Atet stood by the small open grave, staring upon the face of her son. Ma’nakhtuf’s body lay crushed and broken, though his face remained unscathed by the falling stone. Only the frozen grimace of final anguish told the full tale. A sculptor by trade, but a dutiful son by heart, he had the gift of beauty in both body and soul.
Turning away, Atet faced the setting sun. The Pyramid’s glory shown more distinctly as the golden rays of the gods caressed its edges. For this, her son had lived, and for this, he had died.

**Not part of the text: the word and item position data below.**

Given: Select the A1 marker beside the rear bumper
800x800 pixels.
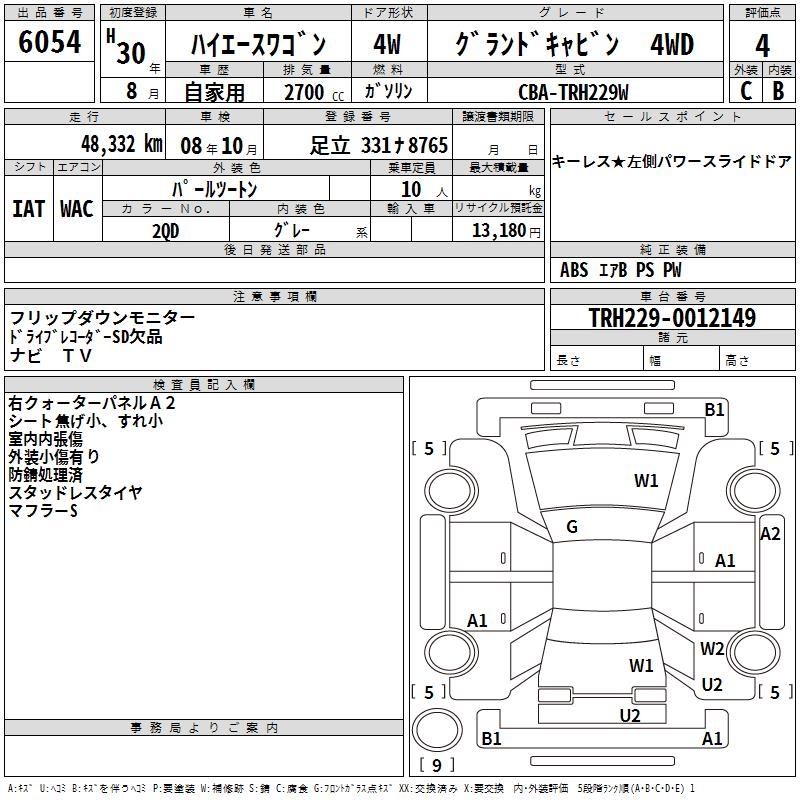Looking at the screenshot, I should (712, 739).
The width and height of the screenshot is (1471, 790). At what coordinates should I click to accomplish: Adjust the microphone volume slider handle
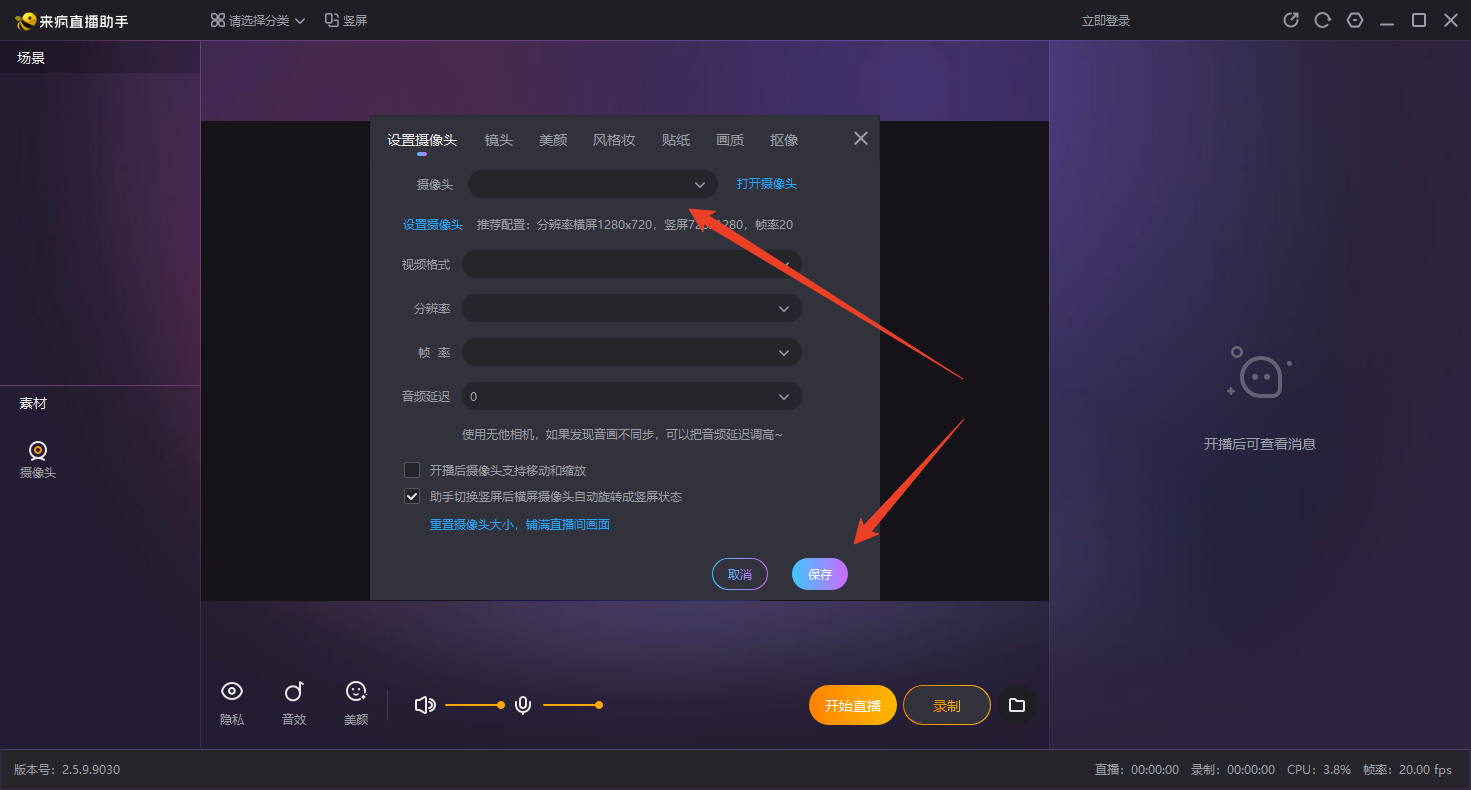click(x=598, y=705)
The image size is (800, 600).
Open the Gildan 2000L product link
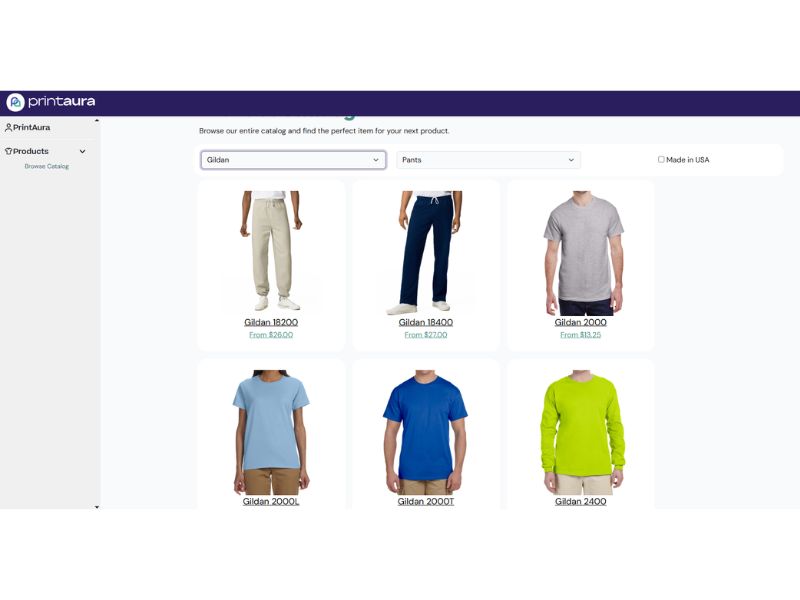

The slender figure of her sister, Khumit, wrapped in a long dress, swayed across the cooling evening sands and approached with hands outstretched. No words needed, they embraced, and Khumit clung with devotion born of mutual suffering.
Pulling back, Khumit plumbed the depths of Atet’s despairing eyes. “They will come and set him to rest. His spirit—”
Atet jerked away; her eyes barren of dreams, her soul dead to hope. “The gods live on; the pharaohs live on; the glorious and the wealthy live on, but my son is dead to this world and to the next.”
With a swift wave, Khumit encompassed the mighty structure. “His work lives in the pyramid, the home of the gods. All who served faithfully will outlast the ages.”
A procession of men, women, and children wound serpentine fashion across the sands toward the gravesite. Clouds of incense floated before them, rising like an evening oblation.
Khumit gripped her sister’s arm and drew her back to the graveside. “It is time to say goodbye; allow your son to find a new abode.”
Atet stared at the grimaced face of her dead child, and like the incense floating aloft, she offered a prayer. What I see with my eyes destroys all joy, but what I hope with my heart offers my only strength. May you live on, my son, and take your beauty with you.”
Commander Rumson of Crestar, Reporting on the Third Planet—District 48.788.
There have been few significant changes since my last report, though I have seen Luxonian activity in the area. I also passed an Ingoti trader in close proximity. We’re not the only ones keeping an eye on this planet.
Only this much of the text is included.